# [The task]
Print the lines of the listing below verbatim from its first line through the line bearing "Open the View menu". Any pictures are to be omitted.

-------- Information given

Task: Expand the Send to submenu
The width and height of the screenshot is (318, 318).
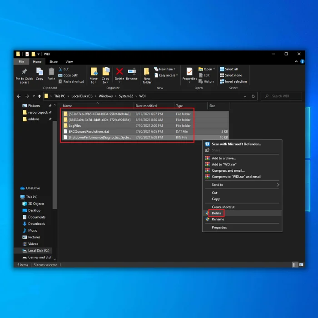Action: (x=244, y=185)
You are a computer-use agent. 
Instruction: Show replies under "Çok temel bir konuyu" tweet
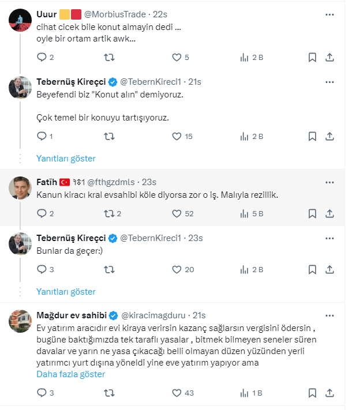pos(66,158)
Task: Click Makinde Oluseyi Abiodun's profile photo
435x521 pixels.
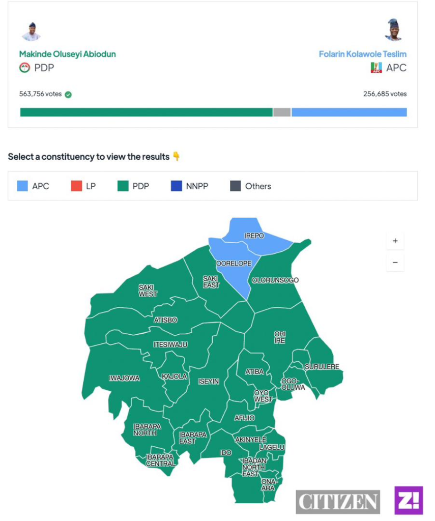Action: click(x=31, y=31)
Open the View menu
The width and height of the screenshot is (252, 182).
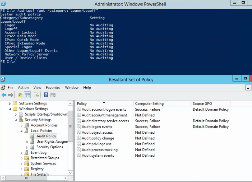click(x=37, y=88)
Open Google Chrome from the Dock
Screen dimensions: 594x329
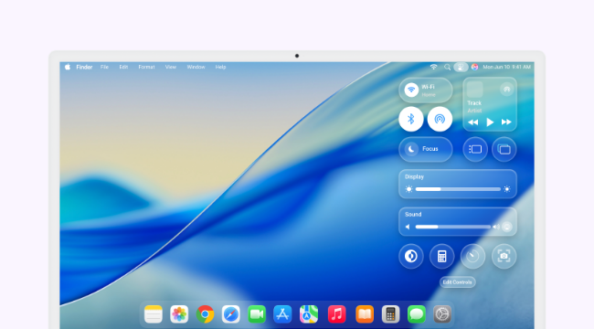(205, 314)
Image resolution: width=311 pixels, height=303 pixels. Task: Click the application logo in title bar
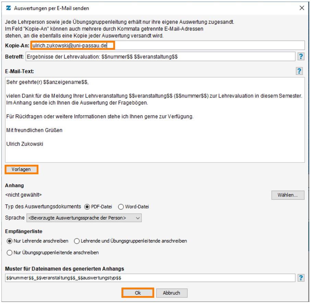click(x=9, y=8)
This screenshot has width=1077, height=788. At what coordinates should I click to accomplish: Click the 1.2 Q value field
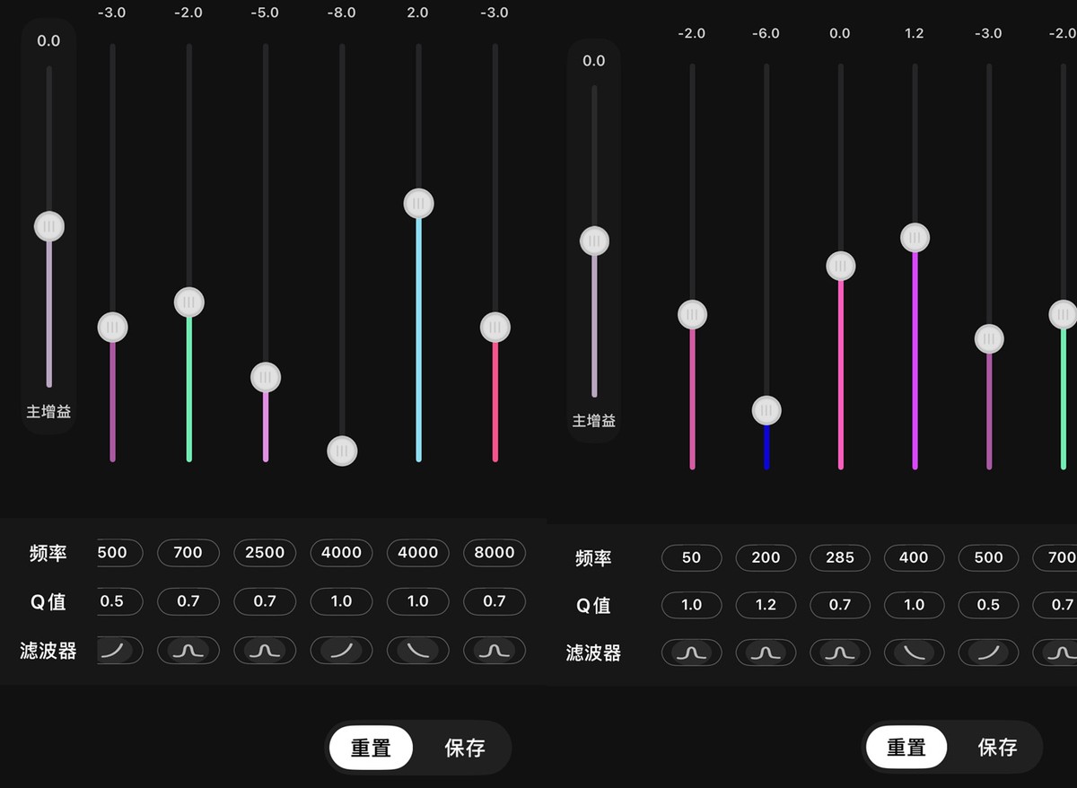[x=766, y=605]

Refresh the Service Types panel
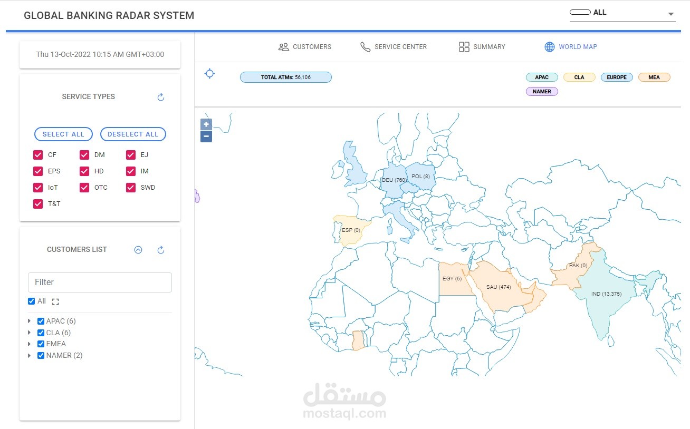160,97
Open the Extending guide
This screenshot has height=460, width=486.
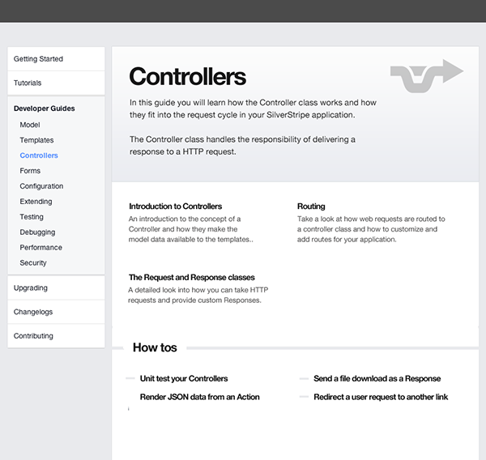click(36, 202)
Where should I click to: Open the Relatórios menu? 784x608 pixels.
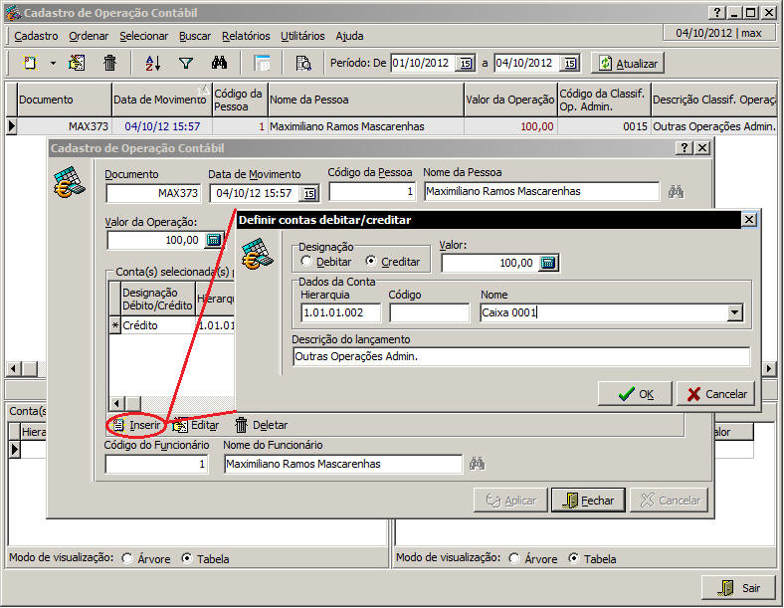point(246,35)
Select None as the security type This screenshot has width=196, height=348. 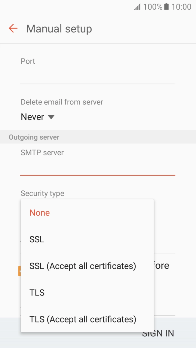(x=40, y=213)
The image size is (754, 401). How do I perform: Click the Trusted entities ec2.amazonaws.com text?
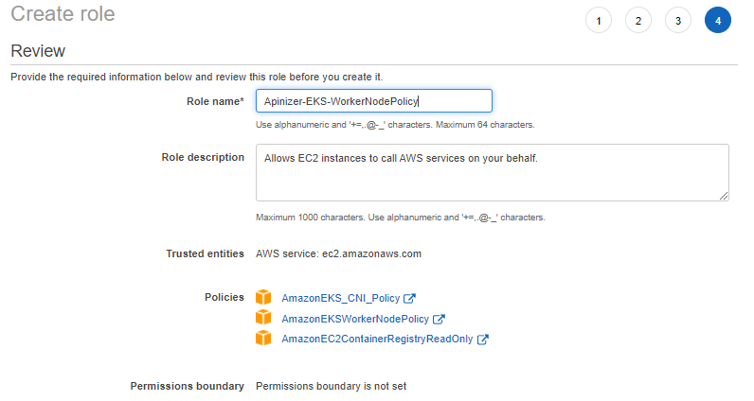coord(338,253)
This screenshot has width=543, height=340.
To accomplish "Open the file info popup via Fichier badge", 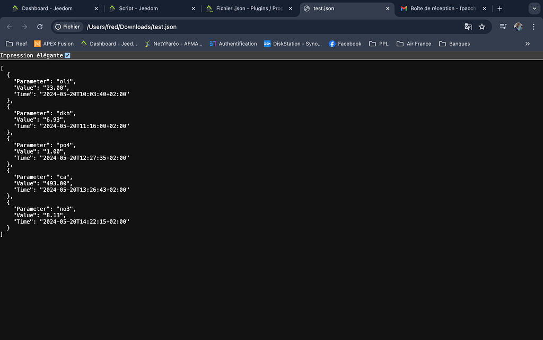I will [x=67, y=27].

----------------

# [Task answer]
Task: Expand the Send to submenu
The width and height of the screenshot is (318, 318).
Action: (x=244, y=185)
You are a computer-use agent. 
Instruction: Show replies under "Çok temel bir konuyu" tweet
pos(66,158)
Task: Click Makinde Oluseyi Abiodun's profile photo
435x521 pixels.
Action: click(x=31, y=31)
Open the View menu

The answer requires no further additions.